▶ TEXT
Glass approaches "the burnt remains of [an] Arikara village" (1.13.1). He decided to come here to grab some corn from the surrounding fields and find some scrap wood to construct a raft.
Suddenly, Glass spots movement. Luckily, it just turns out to be a mangy dog.
As Glass approaches the dog, eager to eat it, he realizes that is has an owner—a sickly old woman who's crying hysterically.
Glass tries to hand her an ear of corn, but she doesn't respond—turns out that she's blind. Glass hands her the corn, but he then realizes that she doesn't have teeth, either.
Glass decides to make her a broth, grabbing a kettle and running down to the river. He spots another dog on the way down and "this one he did not spare" (1.13.13).
After returning, Glass cooks up a tasty broth of corn and dog meat. That's a five-star meal. The old woman eagerly slurps on the broth while Glass digs into some dog steaks.
An hour later, the woman starts repeating the phrase "He twwe he" quietly before falling asleep (1.13.17). Glass finds her dead the next morning.

▶ PROVIDED RECORDS
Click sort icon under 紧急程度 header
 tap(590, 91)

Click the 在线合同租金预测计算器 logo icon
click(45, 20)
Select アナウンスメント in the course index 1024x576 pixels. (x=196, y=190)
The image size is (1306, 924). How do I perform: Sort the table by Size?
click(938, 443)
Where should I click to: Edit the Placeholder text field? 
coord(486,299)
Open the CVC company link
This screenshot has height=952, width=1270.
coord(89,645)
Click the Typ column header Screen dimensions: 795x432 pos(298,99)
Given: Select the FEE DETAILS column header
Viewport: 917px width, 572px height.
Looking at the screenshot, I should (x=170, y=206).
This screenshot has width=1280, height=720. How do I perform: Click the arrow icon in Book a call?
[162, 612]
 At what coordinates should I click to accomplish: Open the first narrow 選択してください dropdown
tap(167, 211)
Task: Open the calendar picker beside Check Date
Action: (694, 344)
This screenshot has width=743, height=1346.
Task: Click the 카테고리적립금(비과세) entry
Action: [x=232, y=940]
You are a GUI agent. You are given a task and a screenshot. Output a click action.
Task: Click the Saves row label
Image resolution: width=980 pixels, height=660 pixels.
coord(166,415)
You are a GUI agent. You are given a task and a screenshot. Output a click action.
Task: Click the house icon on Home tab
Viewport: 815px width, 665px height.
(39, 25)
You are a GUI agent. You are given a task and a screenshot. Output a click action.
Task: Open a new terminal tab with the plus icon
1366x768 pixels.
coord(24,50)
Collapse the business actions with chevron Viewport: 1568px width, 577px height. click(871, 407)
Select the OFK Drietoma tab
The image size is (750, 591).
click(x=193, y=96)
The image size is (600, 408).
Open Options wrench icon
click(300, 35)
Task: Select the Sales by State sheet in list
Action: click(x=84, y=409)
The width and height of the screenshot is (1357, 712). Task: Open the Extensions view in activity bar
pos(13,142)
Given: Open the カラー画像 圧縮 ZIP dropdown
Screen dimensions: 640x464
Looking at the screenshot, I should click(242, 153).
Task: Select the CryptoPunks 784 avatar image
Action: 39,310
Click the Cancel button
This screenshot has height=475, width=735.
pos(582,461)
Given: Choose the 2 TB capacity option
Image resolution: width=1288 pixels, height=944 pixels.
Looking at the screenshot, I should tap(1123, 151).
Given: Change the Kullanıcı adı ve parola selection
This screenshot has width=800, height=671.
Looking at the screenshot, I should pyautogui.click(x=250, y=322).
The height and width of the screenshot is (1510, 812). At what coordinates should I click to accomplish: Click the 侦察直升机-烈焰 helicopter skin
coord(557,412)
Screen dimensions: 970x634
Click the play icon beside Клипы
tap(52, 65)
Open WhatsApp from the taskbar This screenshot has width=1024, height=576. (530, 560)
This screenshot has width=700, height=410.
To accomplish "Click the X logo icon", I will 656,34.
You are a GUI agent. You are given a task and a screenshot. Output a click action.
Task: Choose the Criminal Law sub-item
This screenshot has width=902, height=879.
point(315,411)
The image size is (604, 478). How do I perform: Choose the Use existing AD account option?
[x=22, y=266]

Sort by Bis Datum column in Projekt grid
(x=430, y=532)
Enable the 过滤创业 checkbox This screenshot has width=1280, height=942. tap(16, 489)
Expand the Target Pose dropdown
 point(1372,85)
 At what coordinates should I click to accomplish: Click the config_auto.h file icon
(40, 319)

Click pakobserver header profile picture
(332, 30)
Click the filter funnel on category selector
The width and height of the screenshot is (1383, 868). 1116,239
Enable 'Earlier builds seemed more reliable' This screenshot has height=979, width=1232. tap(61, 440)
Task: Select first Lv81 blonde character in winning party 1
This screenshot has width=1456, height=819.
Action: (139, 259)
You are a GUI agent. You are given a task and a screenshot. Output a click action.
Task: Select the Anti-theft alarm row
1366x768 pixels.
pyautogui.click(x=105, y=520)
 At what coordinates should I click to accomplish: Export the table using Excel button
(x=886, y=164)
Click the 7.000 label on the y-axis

▶ ASSIGNED TASK
In the summary above the records, what two things did Glass come to the burnt Arikara village to get?

▶ WRITTEN ANSWER
Corn from the surrounding fields and scrap wood to build a raft.